# You were a teenager in the 90's if.......



## ney001 (2 Jul 2008)

1. You remember exactly where you where, who you were with and what you were wearing for THAT penalty. You even remember George Hamiltons commentary, ‘A nation holds it’s breath…’ You possibly have a son named after Kevin Sheedy.

2. You liked Oasis or Blur. But not both, because that ‘wasn’t allowed’. Tipping your two heels confirmed it was not allowed.

3. You had a Megadrive or SNES. But not both, because that ‘wasn’t allowed’ either.

4. You’ve only just turned thirty yet your doctor tells you that you have the wrists of a severely arthritic eighty year old thanks to days spent in the arcade on Street Fighter.

5. You had a crush on the youngest girl in Hanson…

6. MTV played music.

7. ‘Talk to the hand coz the face ain’t listenin’ was an acceptable response to any question. As was ‘it’s a free country’. Finish off with ‘Word to your mother’.

8. You have the complete series of Father Ted…

9. You had ‘The Rachel’ hairstyle if you were female, or one of many ‘Beckhams’ if you were male. 

10. You can quote Pulp Fiction start to finish, you know who Kaiser Sosa is, and secretly Toy Story made it into your Top 5 films of all time.

11. Your old enough to recall a time when Boxing had a division called ‘Heavyweight’ and it was worth sitting up till four in the morning to watch.

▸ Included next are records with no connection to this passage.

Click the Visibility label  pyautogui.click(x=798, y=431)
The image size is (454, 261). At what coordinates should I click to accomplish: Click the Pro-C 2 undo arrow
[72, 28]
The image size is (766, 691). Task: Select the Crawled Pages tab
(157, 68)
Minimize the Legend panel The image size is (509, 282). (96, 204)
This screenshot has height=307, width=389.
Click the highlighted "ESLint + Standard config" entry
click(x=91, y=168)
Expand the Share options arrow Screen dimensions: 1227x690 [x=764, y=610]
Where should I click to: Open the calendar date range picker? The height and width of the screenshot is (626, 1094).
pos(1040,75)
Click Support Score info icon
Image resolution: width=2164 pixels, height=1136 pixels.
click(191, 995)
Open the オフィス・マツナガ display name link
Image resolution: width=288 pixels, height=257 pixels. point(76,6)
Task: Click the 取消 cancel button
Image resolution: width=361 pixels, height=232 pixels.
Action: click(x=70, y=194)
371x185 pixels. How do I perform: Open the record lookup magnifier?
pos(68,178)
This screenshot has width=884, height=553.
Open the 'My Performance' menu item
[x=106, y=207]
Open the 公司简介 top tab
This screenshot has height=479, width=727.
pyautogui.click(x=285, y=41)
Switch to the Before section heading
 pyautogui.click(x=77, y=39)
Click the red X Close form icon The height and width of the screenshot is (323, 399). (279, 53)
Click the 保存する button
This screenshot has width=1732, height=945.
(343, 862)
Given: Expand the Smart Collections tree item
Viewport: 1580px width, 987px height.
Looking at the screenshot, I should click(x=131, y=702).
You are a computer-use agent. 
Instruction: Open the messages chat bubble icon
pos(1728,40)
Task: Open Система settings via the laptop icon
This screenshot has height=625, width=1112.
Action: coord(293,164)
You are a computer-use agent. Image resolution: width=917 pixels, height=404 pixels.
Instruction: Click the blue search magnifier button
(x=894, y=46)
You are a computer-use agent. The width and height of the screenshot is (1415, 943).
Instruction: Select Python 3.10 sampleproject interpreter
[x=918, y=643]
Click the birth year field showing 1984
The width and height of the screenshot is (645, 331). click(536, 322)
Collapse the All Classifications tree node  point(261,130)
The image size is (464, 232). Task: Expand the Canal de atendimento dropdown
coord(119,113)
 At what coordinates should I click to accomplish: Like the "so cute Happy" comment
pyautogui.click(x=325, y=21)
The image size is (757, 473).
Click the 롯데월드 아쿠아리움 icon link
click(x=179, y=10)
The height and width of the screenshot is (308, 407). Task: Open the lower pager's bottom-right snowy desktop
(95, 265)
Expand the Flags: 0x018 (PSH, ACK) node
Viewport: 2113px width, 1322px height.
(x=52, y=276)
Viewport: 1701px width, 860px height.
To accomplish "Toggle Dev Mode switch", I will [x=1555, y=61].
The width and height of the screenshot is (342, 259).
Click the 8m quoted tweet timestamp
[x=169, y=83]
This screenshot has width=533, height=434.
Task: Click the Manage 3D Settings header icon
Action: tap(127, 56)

12. You started to watch Tennis. Can’t say I recall why…

13. Talk shows controlled TV. Ricki Lake, Sally Jessie, Geraldo, Oprah 

14. You could wear your clothes back to front if you wished and it was ‘cool’ thanks to Kris Kross. ‘Daddy Mac’ll make ya Jump, Jump…’

15. You owned (or still own) any of the following: A carpet jacket, X-works jeans, eclipse jeans and/or a bubble jacket. For the female, you wore leggings/cycling shorts with long t-shirts and most likely had a pen pal. 

16. You owned a pair of Air-Max and/or Puma discs.

17. 20p got you far in the shop. 10p for a Mr. Frosty cool-pop (a Snow-time optional), a 5p packet of A-team crisps, two fruit salads, two apple jacks and a postman pat.

18. Your breath smelled of Frosties.

19. Bryan Adams was number one for about four years.

20. Helen Daniels was alive and well in Neighbours. As was Percy Sugden in Coronation Street.

21. Saturday evening TV was worth watching: Catchphrase, Gladiators, Baywatch, Generation Game, You Bet, Big Break, Noels House Party and then Casualty. And shame on you, the answers ‘holding down a job’.

22. You remember Sports Saturday on RTE, and now you’re humming the tune of ‘The Final Countdown’. 

23. Your attic has a stash of old Shoot & Match Magazines. Or Smash Hits if you were that way inclined.

24. Sharkie & George were the crimebusters of the sea.

25. You still call Ant & Dec by PJ & Duncan.

26. You know the dance moves to Whigfields Saturday Night and the Macarena. You firmly believe Scatman John did a lot for the music industry.

27. Chris Evans was ‘a madser’.

28. You want ‘Rhythm is a Dancer’ played at your funeral.

29. Your first mobile phone required you to carry around a backpack and your number is still 088…

30. You got your first DVD player.

31. You miss Sunday nights and ‘Strike it Lucky’ with Michael Barrymore, when he was straight & married.

32. Beverly Hills 90210 was reality TV. You watched California Dreaming, Pugwall & you know the theme tune to ‘Saved by the Bell’. You’re singing it now.

33. You know what ALF stands for. And you’ve just realised how scarily he looks like that old guy who hosts the Rugby on RTE. Not George Hook, the other one.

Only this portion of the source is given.